On the trail of the giant prehistoric sharks:
A chat with fossil hunter William “Bill” Eberlein: William “Bill” Eberlein has been diving since 1986, and he's all about teeth. Not his own, but the teeth of large creatures long extinct. You see, Bill is an underwater fossil hunter who dives into the coastal waters of Georgia to salvage fossilised teeth from the bottom. Recently, he discovered a mastodon jaw, causing a stir in academia and the media.
“I was doing my normal dive when I felt what I thought was a fossilised log but when I felt the molars, I knew I had found something very rare,” said Bill. The jaw had been hidden under the mud, so it had to be dug out. Bill described the jaw as being really heavy to bring up 15 metres to the surface, as it weighed about 60 pounds.
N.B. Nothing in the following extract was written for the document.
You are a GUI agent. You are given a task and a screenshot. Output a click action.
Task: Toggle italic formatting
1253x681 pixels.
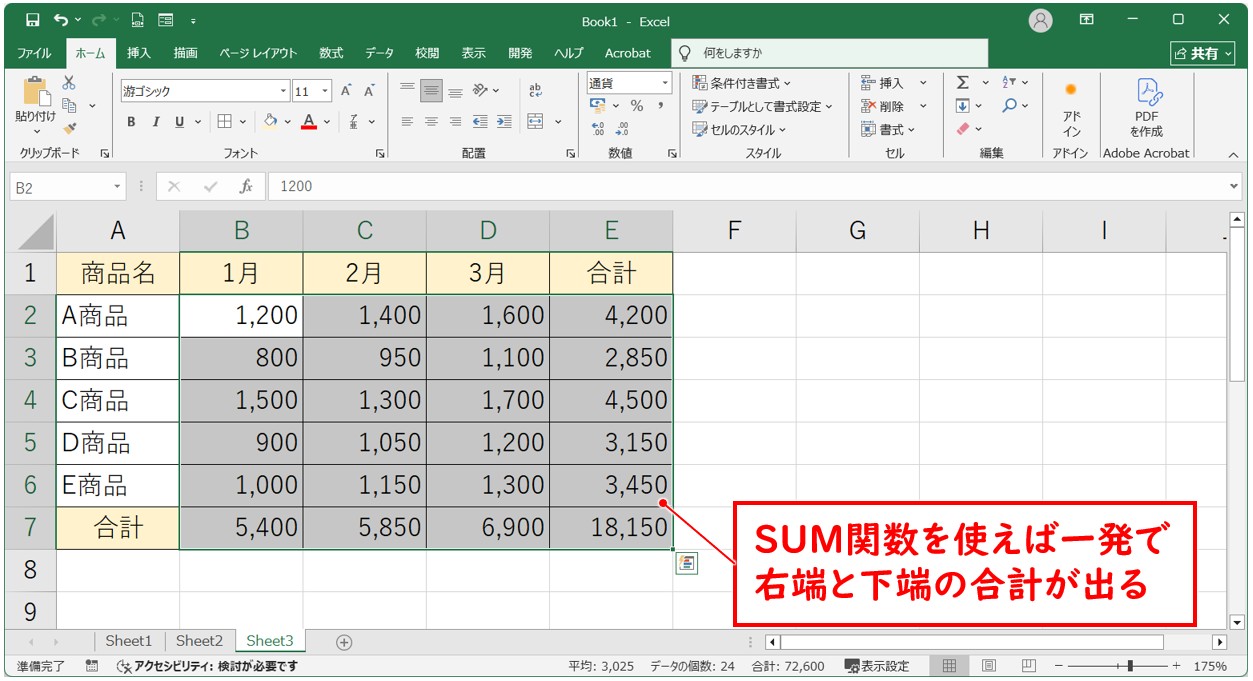[x=155, y=122]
Mastodons have been extinct for more than 12,000 years. They were mammoths which stood up to three metres high and weighed more than 6,000 kilogram’s. Enormous but cuddly in appearance, these aggressive creatures roamed the Earth in search of food. The mastodon jaw that Bill salvaged had two fist-sized teeth complete with the roots. The teeth were loosely seated in the jaw, but could be removed. It was an impressive find.
Today, Bill mostly focuses on the teeth of the prehistoric giant shark called the megalodon. Measuring more than twenty metres long, they were as large as the sperm whales of today. Not to be messed with, these predators were so huge that a adult human could easily fit in the jaw, amid the hundreds of razor-sharp serrated teeth.
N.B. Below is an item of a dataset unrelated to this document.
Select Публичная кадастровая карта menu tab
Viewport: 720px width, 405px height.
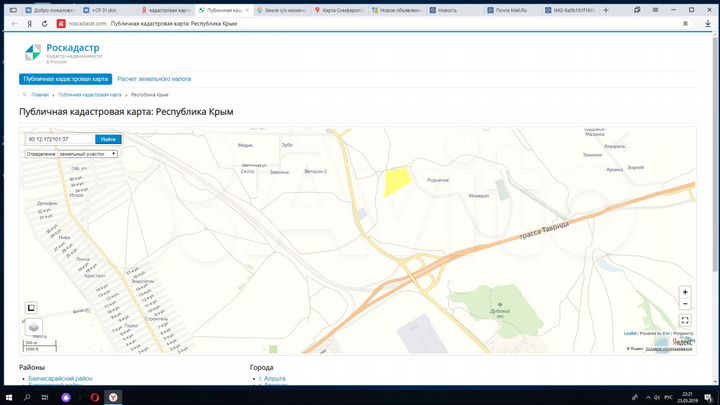tap(65, 78)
Bill has already recovered hundreds of megalodon teeth from the muddy and brackish waters of Georgia’s coast. His biggest discovery to date measures more than 17 centimetres high and 12 metres wide, weighing in at over a kilogramme. It had small serrated teeth along its flanks that made it the perfect megalodon tooth.
Every tooth is unique
Having taken up sport diving as a hobby, Bill went on to become a member of a search & rescue team, and then a NAUI instructor. After moving to Georgia in south-eastern United States, he accompanied a fossil diver into the murky coastal waters of Savannah one day, where the freshwater river met the saltwater of the ocean. “From the onset, I was intrigued. After I found my first megalodon tooth, I got hooked. I drove every chance I got,” said Bill, of his early days in the field. By early 2001, he had collected so many megalodon teeth that he decided to sell some of them. Seven years later, he resigned from his job as an IT teacher at a technical school and devoted himself fully to the search for underwater fossilised teeth.
He set up his website (www.megateeth.com), together with an online shop where those interested can browse his range of megalodon teeth and buy one for about US$150 onwards. The finer pieces are sent to museums worldwide, and these can cost more than US$1,000 each. Every tooth is unique and is individually certified by Bill. Most of the teeth have been salvaged by Bill and have not been repaired or modified, unlike most of the other megalodon teeth being sold online or at eBay.
Bill dives at depths of 10 to 20 metres, mostly amid zero visibility. The 50-watt lamp he carries can barely allow him to read his instruments. Imagine being in that situation for nearly one and a half hours, which is the duration he sometimes remains underwater.
"This is not for beginners. While you’re looking for the remains of the dead, you’re also bumping into what’s alive. Accidentally grabbing a stingray is pretty normal, and I fear them more than I do sharks. They come flying out of the mud with their barbed tail thrashing around. When you blindly grab something and it moves, you jump back as far and as fast as you can. […] What I really hate is when I grab what I think is the smooth enamel surface of a megalodon tooth, and it turns out to be the shell of a blue crab offering a painful pinch,” said Bill, with a laugh.
Bill has seen it all and so knows how to react in all circumstances. He has even encountered sharks that bump into him in the darkness as they search for prey in the coastal waters. In a relaxed tone, he continued, “Tiger, hammerhead and bull sharks visit these waters, even alligators. Thankfully, these carnivores seem to have no interest in me.”
In addition, the currents make the dive an unpredictable experience, as they may transport Bill to another part of the river. Boats and ships also pose a danger, as he explains: “Underwater, you can hear them above you, but it is impossible to tell how close they are. The sound is distorted, and, for this reason, I must use extreme caution when I surface.” And if one loses sight of the boat in a strong current and additionally it is necessary to add a safety decompression stop; the whole operation isn't all that relaxed.
To date, for almost ten years, Bill has been indulging in a hobby that has become his profession. People often ask him how he remembers when it is time to ascend to the surface when he cannot read his instruments. “I surface when it gets hard to breathe,” is his casual response. However, you never know exactly what William “Bill” Eberlein is thinking when he says this with a broad smile on his face.